Grease a six count mini Bundt pan with shortening. Set aside.
Peal peaches by hand over a bowl. Slice peaches, letting juices run into the bowl. Reserve 1 tablespoon of juice, set aside.
Place 1 tablespoon margarine in a non-stick pan over medium heat. Melt. Stir in sugar. Heat until well blended. Add sliced peaches and cook 5-7 minutes or until tender. Remove from heat and let cool for several minutes.
Place peaches in a small food processor or blender and puree. Set 1/4 cup of puree aside.

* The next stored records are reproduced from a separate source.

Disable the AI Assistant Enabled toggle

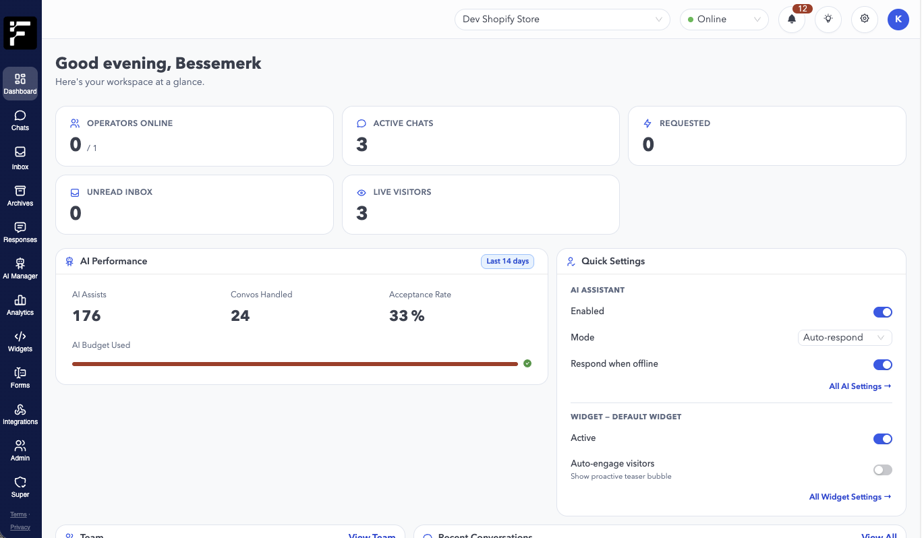click(882, 311)
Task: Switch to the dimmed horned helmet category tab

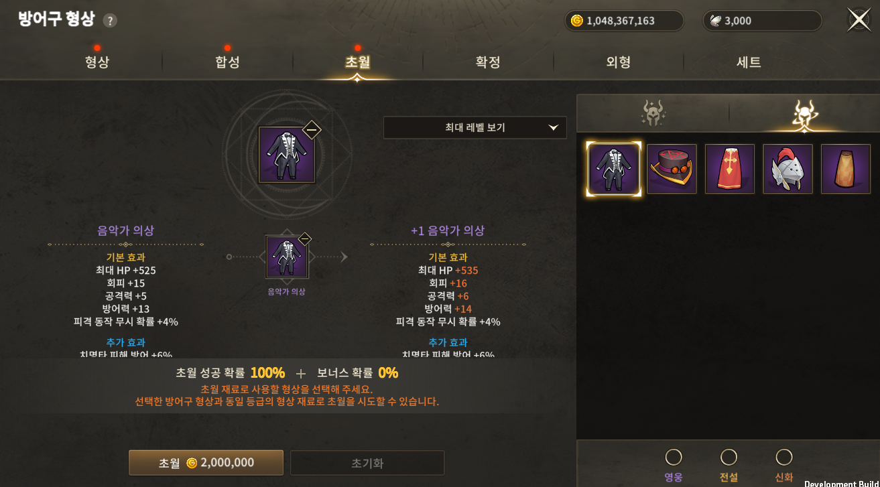Action: 653,113
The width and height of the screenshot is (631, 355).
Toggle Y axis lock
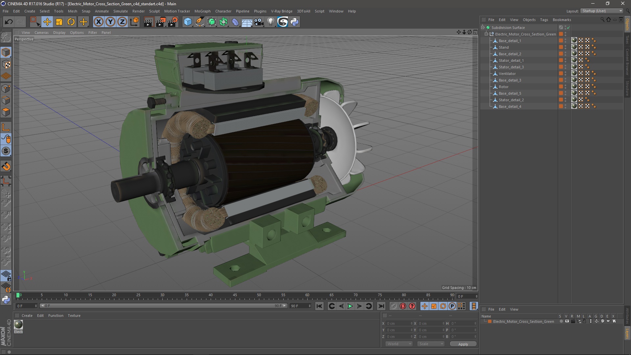(110, 22)
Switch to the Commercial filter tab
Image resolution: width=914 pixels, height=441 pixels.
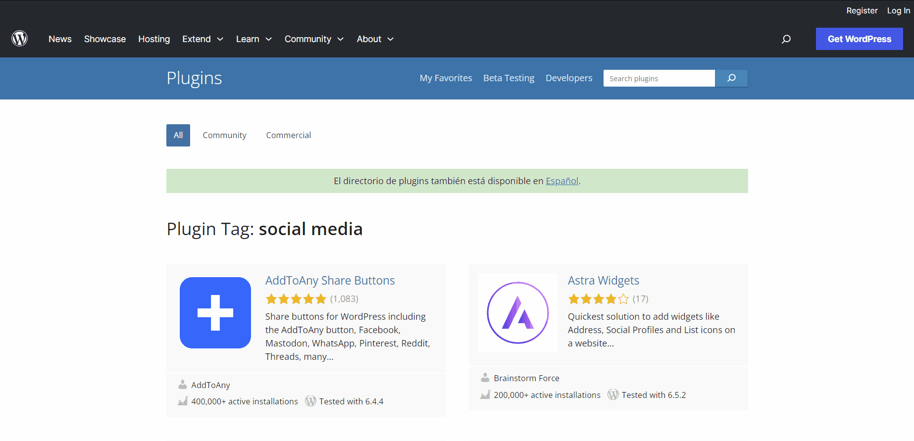coord(288,135)
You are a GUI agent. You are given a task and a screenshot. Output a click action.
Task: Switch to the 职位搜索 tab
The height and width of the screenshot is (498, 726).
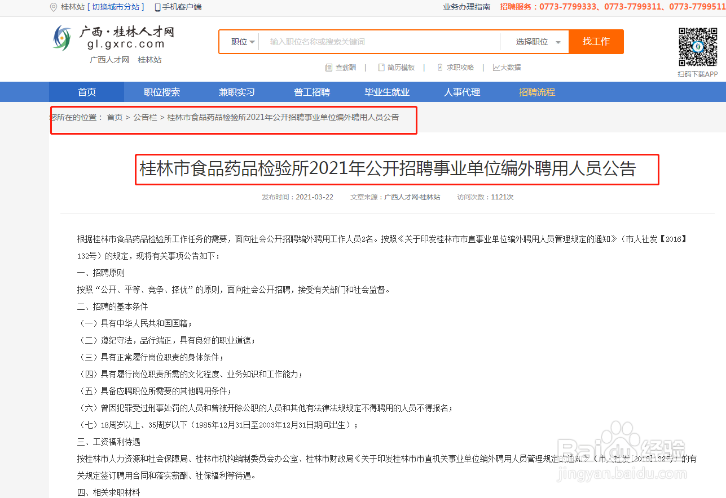(162, 92)
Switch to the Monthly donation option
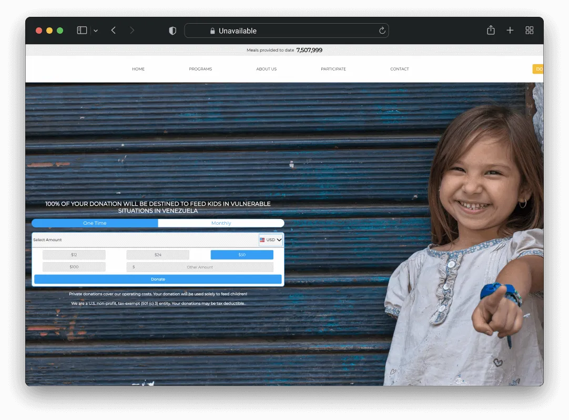Viewport: 569px width, 420px height. (221, 223)

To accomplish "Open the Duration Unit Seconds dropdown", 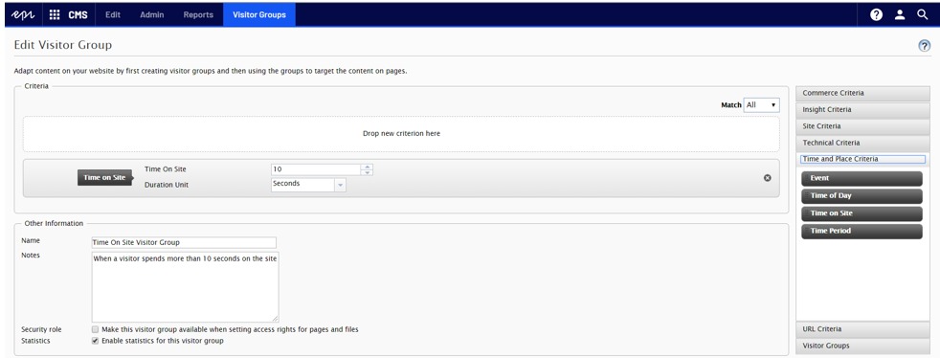I will point(309,185).
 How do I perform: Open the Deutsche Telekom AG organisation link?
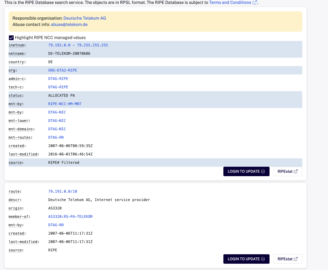[84, 18]
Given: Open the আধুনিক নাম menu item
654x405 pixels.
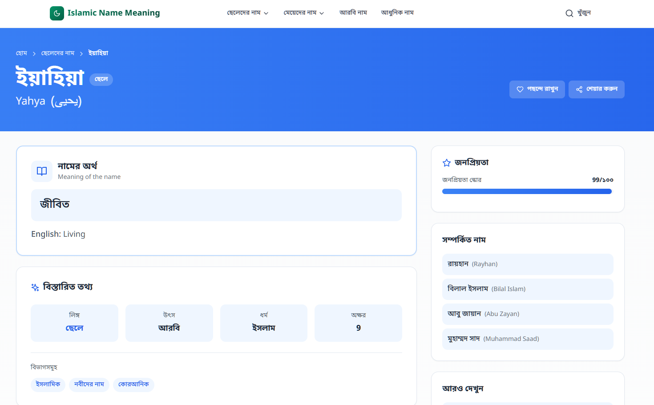Looking at the screenshot, I should click(x=397, y=13).
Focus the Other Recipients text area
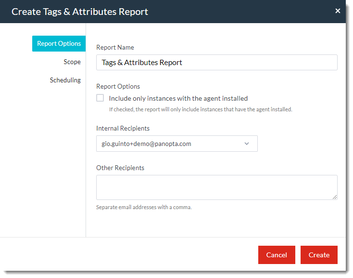This screenshot has height=278, width=353. coord(216,187)
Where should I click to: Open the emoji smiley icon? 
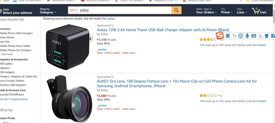pos(241,36)
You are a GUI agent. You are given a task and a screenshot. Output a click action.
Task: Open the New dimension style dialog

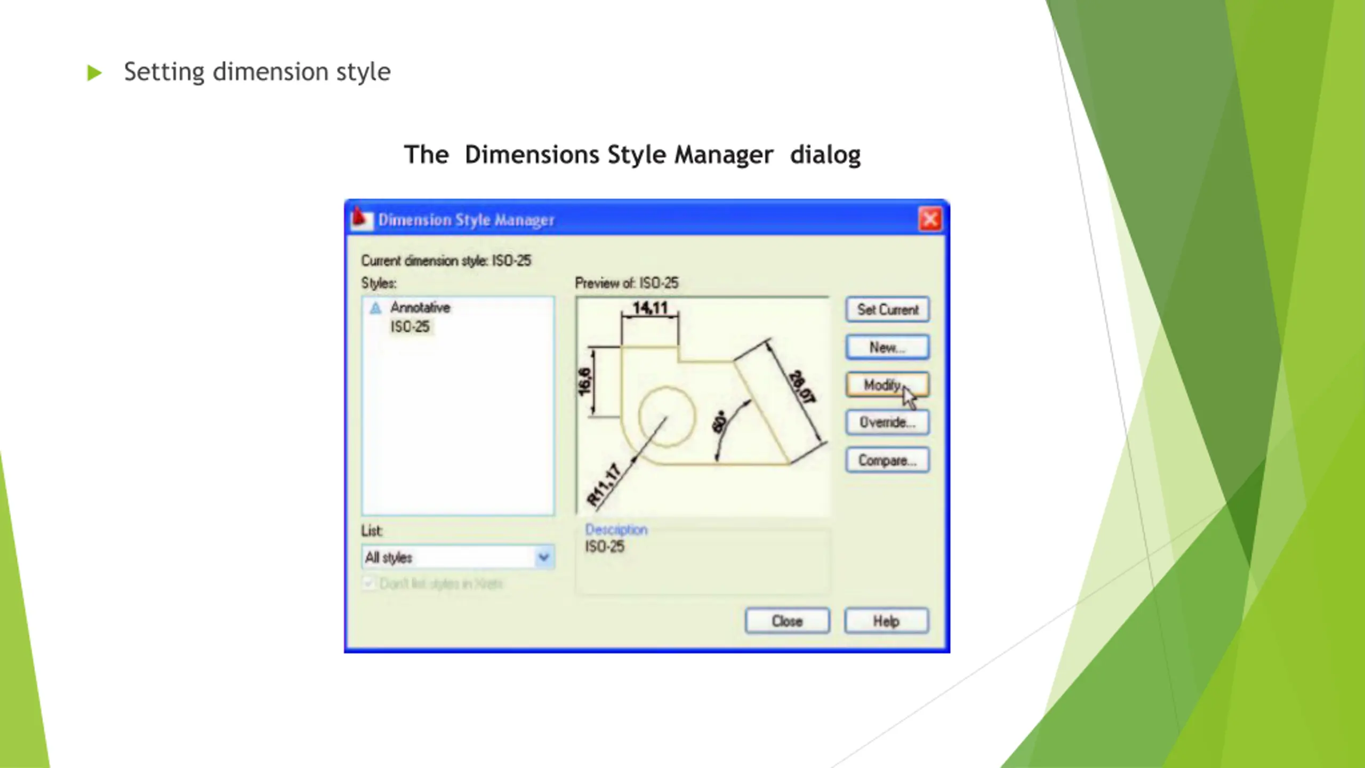[x=887, y=347]
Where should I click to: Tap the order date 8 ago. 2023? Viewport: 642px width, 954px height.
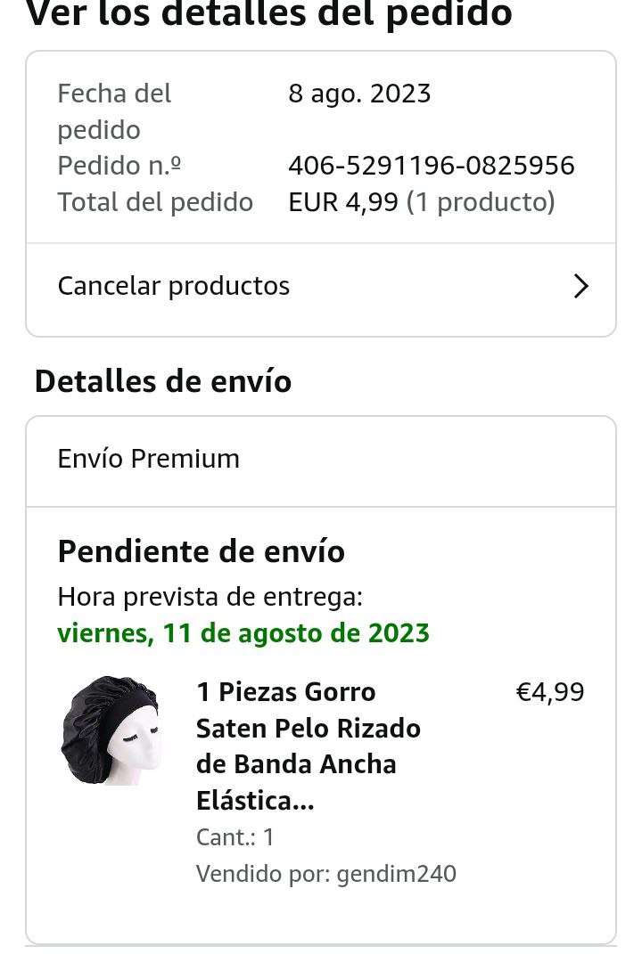pos(359,94)
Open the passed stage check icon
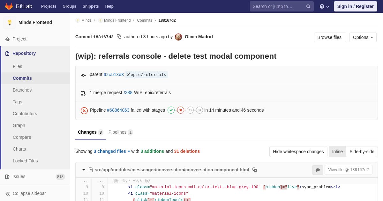This screenshot has width=383, height=201. [171, 110]
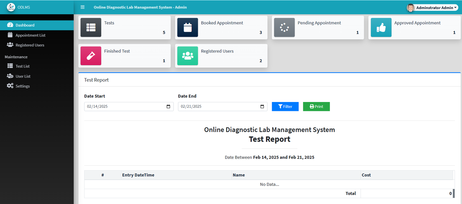Screen dimensions: 462x204
Task: Open the Adminstrator Admin user dropdown
Action: coord(432,8)
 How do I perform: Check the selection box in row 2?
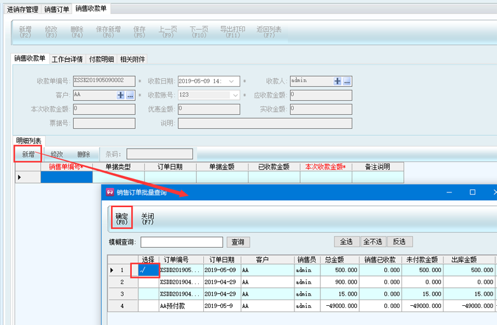148,282
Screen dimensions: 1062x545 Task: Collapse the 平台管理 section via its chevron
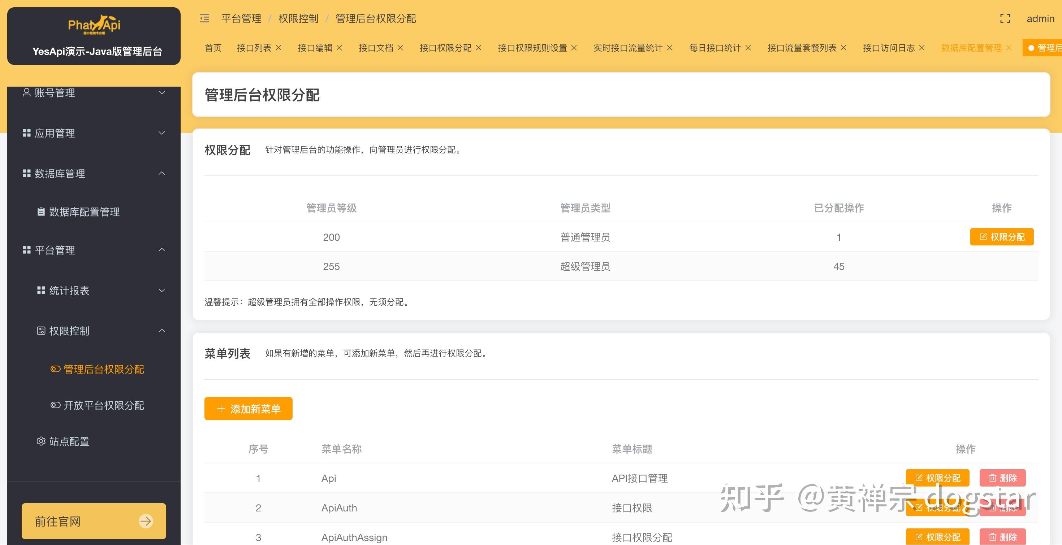[x=162, y=250]
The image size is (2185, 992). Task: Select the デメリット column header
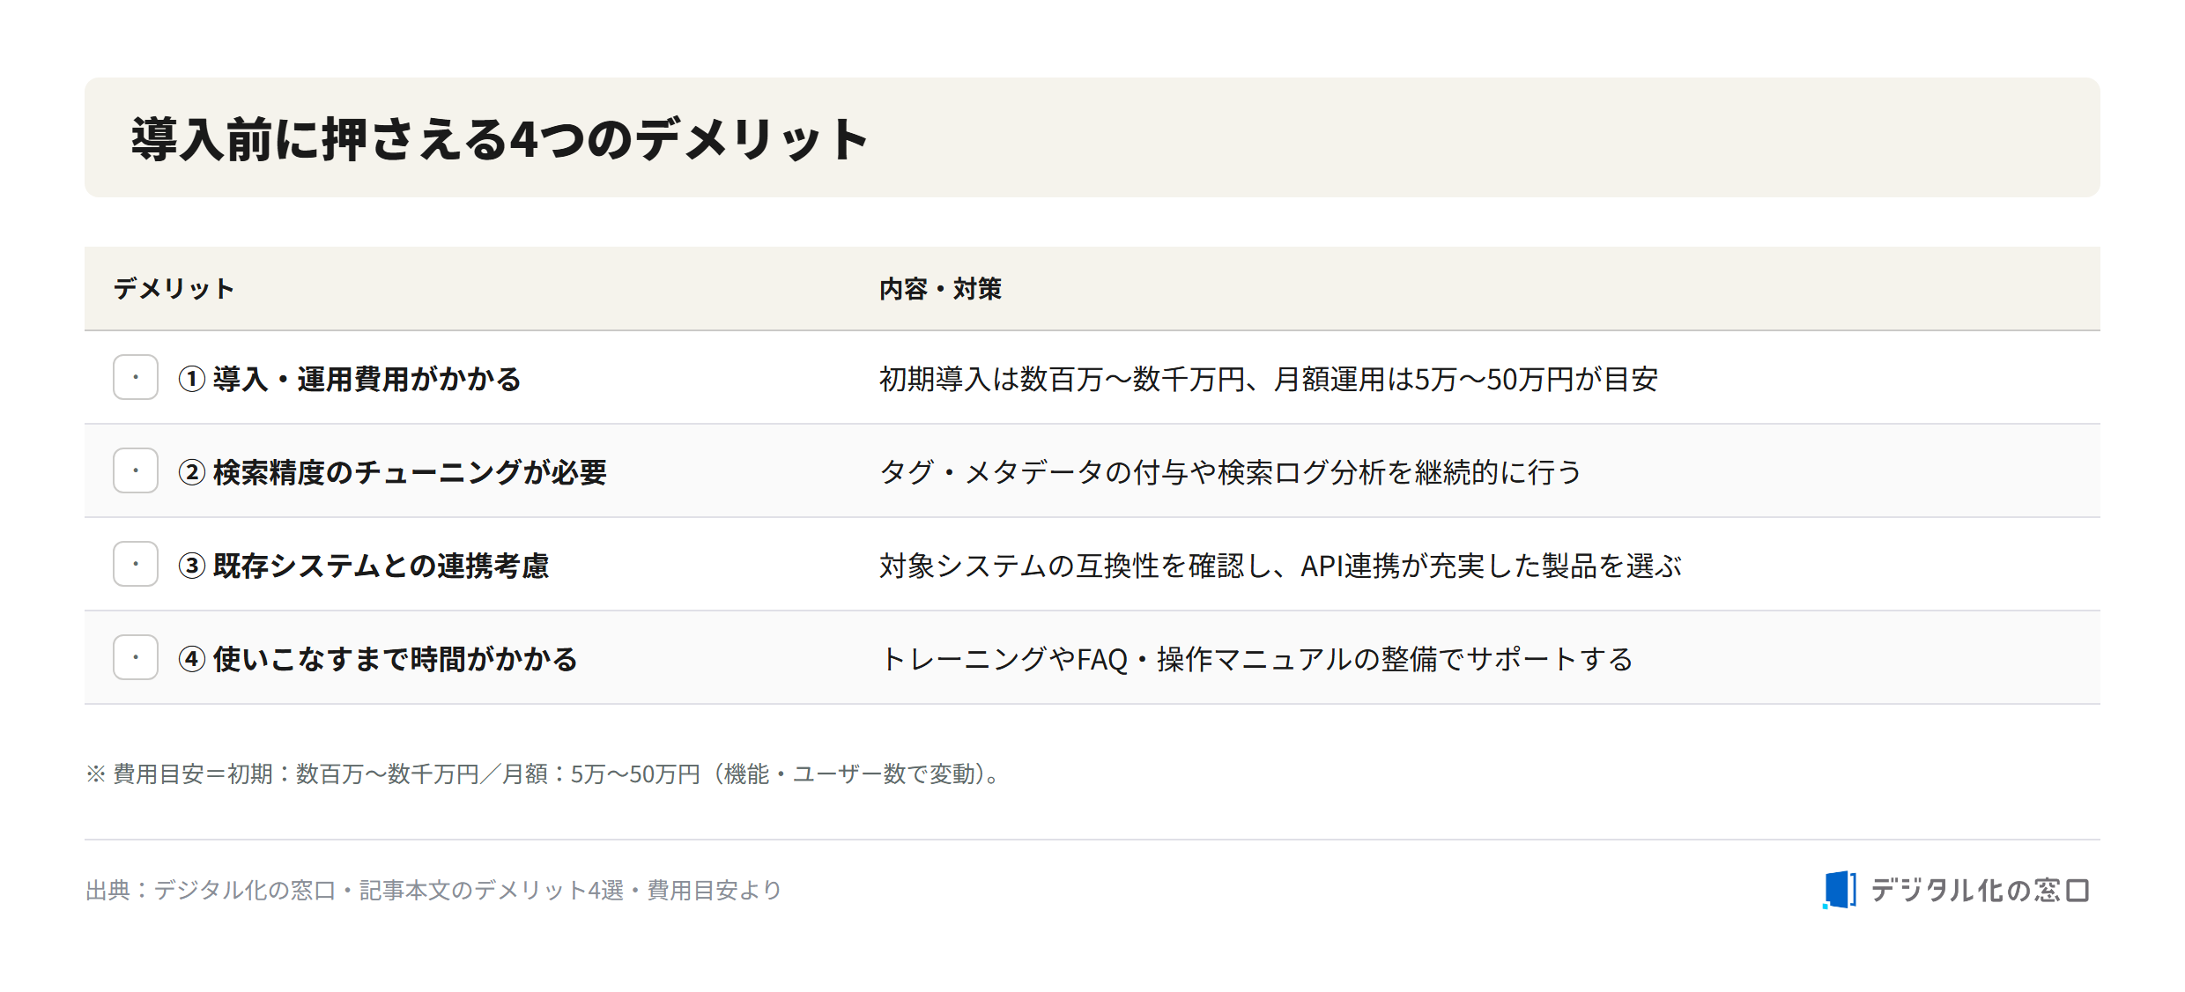coord(174,289)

In a large bowl, beat butter in a large mixing bowl at medium speed with an electric mixer until creamy. Add granulated sugar and beat for 4 minutes. Add puree and beat until blended. Add eggs, one at a time, and beat until the mixture is thoroughly blended.
Combine flour, baking powder, and salt in a small bowl.
Add half of the flour mixture to butter mixture. Beat on low speed until blended. Add peach juice and blend on low speed until incorporated into batter. Add remaining flour and repeat blending.
Stir in vanilla and butter extract.
Batter yields 2 1/2 cup batter.
Pour batter into greased six count mini bundt pan.
Bake at 350 for 20-25 minutes or until set and a toothpick inserted into cakes comes out clean. Cakes will rise above pan.
Let cool 5-10 minutes before removing from pan. Cakes may be frozen once cooled. For best results, freeze individually.